Freitag, 10. Oktober 2014

Rezension: „Mein Schiff in der verfluchten Karibik“ von Udo Thies

Mein Schiff in der verfluchten Karibik (Front-Cover)Ich gebe zu: Mein Verhältnis zu Hochseekreuzfahrten ist nicht das Beste. Ich habe sie lange Zeit verkauft, und ich war gut in meinem Job. Ich habe lange Zeit im Incoming in Hamburg und Kiel gearbeitet, und ich war noch besser in meinem Job.

Ich selbst machte nur eine Kreuzfahrt. Was ich da erlebte, reichte, um jeden Satz in David Foster Wallaces Buch “Schrecklich amüsant - aber in Zukunft ohne mich“* zu unterschreiben. Fortan war ich Fan von Flusskreuzfahrten – die könnte ich in jedem Urlaub machen.

Trotzdem interessierte mich das Buch „Mein Schiff in der verfluchten Karibik“ vom Kölner Schauspieler Udo Thies, erschienen bei Frieling. Thies ging schon öfter mit „Mein Schiff“ auf Kreuzfahrt – privat, nicht, um an Bord zu arbeiten.

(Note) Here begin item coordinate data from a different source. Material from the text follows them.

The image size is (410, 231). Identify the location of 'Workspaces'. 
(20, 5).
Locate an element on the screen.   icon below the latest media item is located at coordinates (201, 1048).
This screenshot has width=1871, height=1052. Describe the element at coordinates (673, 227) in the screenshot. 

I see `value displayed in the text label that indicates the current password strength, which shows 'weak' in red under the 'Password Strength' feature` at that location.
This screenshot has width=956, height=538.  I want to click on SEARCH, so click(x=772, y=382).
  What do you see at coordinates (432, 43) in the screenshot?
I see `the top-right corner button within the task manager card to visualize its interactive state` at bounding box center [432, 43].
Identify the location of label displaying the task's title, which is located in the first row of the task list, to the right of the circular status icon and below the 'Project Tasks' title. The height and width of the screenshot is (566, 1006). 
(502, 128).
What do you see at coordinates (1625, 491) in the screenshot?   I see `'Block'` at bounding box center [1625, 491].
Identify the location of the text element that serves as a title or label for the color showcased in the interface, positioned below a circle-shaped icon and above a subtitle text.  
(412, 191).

Im Pressetext heißt es: „Wie lustig eine Seefahrt sein kann, erzählt Schauspieler Udo Thies, der zwei Wochen lang zusammen mit seiner Frau und fast 2000 anderen Passagieren in der Karibik kreuzt. Diese erweist sich als überaus freundlich und weniger verflucht, als es einige populäre Filme glauben machen. Charmant und locker schildert der Autor malerische Inseln, traumhafte Strände, unvergessliche Erlebnisse sowie Begegnungen auch mit den Schattenseiten des einheimischen Alltags. Der eigentliche Star aber ist das Schiff, das seinen Gästen höchsten Komfort und Luxus bietet. In seinem kurzweiligen Bericht nimmt der fabulierfreudige Erzähler neben ausgewählten Reisegefährten auch sich selbst oder den genüsslichen Sturm auf das stets exquisite Büfett mit Vergnügen aufs Korn.“

Thies schildert die Landausflüge, die er mal individuell, mal in der Gruppe unternimmt, Begegnungen mit Einheimischen und das Leben an Bord samt Begegnungen mit einem an Bord arbeitenden Konsonanten-Promi. Das liest sich gelegentlich durchaus vergnüglich und kurzweilig, wenngleich Thies‘ Blick gelegentlich eurozentrisch und oberflächlich ist (und meistens nicht mein Humorzentrum trifft, aber ich bin sicher ohnehin keine Zielgruppe).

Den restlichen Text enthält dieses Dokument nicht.